- [Task directions]: Report each line from the entries in which "will" can be found.

- [Data listing]:
::::

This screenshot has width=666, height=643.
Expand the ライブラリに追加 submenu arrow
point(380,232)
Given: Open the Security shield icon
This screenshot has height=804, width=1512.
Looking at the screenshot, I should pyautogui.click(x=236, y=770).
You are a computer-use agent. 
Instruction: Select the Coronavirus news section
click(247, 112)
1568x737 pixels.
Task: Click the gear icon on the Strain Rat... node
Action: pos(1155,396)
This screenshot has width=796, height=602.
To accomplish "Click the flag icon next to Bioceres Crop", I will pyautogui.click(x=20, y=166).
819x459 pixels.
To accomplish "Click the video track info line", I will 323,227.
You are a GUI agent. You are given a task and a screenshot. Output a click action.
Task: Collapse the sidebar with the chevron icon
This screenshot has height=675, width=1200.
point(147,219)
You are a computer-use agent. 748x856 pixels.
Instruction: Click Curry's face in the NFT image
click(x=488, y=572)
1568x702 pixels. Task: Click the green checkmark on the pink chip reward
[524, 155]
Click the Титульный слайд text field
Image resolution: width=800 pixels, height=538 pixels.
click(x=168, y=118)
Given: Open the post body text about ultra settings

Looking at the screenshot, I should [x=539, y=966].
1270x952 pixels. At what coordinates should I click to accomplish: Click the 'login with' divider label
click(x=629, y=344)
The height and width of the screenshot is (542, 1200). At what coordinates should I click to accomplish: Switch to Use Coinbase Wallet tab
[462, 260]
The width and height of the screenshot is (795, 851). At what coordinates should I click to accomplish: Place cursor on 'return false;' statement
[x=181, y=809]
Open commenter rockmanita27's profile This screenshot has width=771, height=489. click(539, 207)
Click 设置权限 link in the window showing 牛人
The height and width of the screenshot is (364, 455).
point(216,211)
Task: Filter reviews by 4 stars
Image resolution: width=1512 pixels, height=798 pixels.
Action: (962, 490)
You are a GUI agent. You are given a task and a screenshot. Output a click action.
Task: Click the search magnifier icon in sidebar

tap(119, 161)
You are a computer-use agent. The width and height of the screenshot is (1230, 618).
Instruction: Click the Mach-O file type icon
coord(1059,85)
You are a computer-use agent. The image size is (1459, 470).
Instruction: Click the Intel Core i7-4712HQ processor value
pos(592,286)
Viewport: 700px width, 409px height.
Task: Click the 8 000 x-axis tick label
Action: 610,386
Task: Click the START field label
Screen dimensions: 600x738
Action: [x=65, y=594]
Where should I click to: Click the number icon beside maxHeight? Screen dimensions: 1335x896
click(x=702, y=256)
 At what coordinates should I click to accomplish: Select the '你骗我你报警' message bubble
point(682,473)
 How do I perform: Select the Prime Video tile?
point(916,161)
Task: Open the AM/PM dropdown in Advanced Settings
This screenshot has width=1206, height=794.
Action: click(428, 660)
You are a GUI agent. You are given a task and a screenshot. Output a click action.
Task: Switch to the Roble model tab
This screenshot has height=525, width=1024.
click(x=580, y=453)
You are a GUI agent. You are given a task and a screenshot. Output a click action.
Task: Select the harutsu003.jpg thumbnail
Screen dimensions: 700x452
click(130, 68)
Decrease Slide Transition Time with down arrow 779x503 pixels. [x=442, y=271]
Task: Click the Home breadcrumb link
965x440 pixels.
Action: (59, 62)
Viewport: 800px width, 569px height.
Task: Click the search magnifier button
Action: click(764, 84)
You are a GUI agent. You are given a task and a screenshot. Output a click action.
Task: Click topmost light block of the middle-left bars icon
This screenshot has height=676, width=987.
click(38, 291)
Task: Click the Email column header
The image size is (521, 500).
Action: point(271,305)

::::

- [Response]:
To accomplish "Click the flag icon next to Bioceres Crop", I will pyautogui.click(x=20, y=166).
To accomplish "Click the video track info line", I will 323,227.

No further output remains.